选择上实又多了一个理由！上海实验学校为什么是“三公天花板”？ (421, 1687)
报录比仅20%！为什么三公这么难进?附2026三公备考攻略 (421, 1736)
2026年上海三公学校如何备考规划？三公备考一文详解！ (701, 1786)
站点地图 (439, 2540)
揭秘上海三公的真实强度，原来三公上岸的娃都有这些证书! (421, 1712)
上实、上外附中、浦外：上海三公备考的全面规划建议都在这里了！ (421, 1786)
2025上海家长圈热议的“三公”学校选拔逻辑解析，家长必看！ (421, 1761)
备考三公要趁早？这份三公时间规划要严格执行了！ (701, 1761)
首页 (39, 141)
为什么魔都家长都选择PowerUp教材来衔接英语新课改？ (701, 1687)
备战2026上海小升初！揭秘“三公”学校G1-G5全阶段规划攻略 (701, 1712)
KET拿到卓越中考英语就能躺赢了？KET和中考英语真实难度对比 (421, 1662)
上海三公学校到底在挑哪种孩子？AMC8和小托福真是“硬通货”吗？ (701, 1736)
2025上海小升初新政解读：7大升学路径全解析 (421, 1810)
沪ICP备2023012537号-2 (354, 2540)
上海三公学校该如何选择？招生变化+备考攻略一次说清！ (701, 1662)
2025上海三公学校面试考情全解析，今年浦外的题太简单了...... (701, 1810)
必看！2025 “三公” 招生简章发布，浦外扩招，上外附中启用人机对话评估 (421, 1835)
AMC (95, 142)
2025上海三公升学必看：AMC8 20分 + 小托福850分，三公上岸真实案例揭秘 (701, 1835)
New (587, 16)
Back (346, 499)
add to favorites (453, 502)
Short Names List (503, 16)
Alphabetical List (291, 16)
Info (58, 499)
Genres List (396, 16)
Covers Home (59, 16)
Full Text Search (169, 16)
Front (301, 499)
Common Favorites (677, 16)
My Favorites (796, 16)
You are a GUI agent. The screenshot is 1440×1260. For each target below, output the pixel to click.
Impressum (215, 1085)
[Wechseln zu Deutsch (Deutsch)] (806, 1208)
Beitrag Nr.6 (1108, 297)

####################

> _What you should do_
Write out every item above word for word, in the order given.

> _Exercise answer_
选择上实又多了一个理由！上海实验学校为什么是“三公天花板”？ (421, 1687)
报录比仅20%！为什么三公这么难进?附2026三公备考攻略 (421, 1736)
2026年上海三公学校如何备考规划？三公备考一文详解！ (701, 1786)
站点地图 (439, 2540)
揭秘上海三公的真实强度，原来三公上岸的娃都有这些证书! (421, 1712)
上实、上外附中、浦外：上海三公备考的全面规划建议都在这里了！ (421, 1786)
2025上海家长圈热议的“三公”学校选拔逻辑解析，家长必看！ (421, 1761)
备考三公要趁早？这份三公时间规划要严格执行了！ (701, 1761)
首页 (39, 141)
为什么魔都家长都选择PowerUp教材来衔接英语新课改？ (701, 1687)
备战2026上海小升初！揭秘“三公”学校G1-G5全阶段规划攻略 (701, 1712)
KET拿到卓越中考英语就能躺赢了？KET和中考英语真实难度对比 (421, 1662)
上海三公学校到底在挑哪种孩子？AMC8和小托福真是“硬通货”吗？ (701, 1736)
2025上海小升初新政解读：7大升学路径全解析 (421, 1810)
沪ICP备2023012537号-2 (354, 2540)
上海三公学校该如何选择？招生变化+备考攻略一次说清！ (701, 1662)
2025上海三公学校面试考情全解析，今年浦外的题太简单了...... (701, 1810)
必看！2025 “三公” 招生简章发布，浦外扩招，上外附中启用人机对话评估 (421, 1835)
AMC (95, 142)
2025上海三公升学必看：AMC8 20分 + 小托福850分，三公上岸真实案例揭秘 (701, 1835)
New (587, 16)
Back (346, 499)
add to favorites (453, 502)
Short Names List (503, 16)
Alphabetical List (291, 16)
Info (58, 499)
Genres List (396, 16)
Covers Home (59, 16)
Full Text Search (169, 16)
Front (301, 499)
Common Favorites (677, 16)
My Favorites (796, 16)
You are a GUI agent. The screenshot is 1440×1260. For each target below, output the pixel to click.
Impressum (215, 1085)
[Wechseln zu Deutsch (Deutsch)] (806, 1208)
Beitrag Nr.6 (1108, 297)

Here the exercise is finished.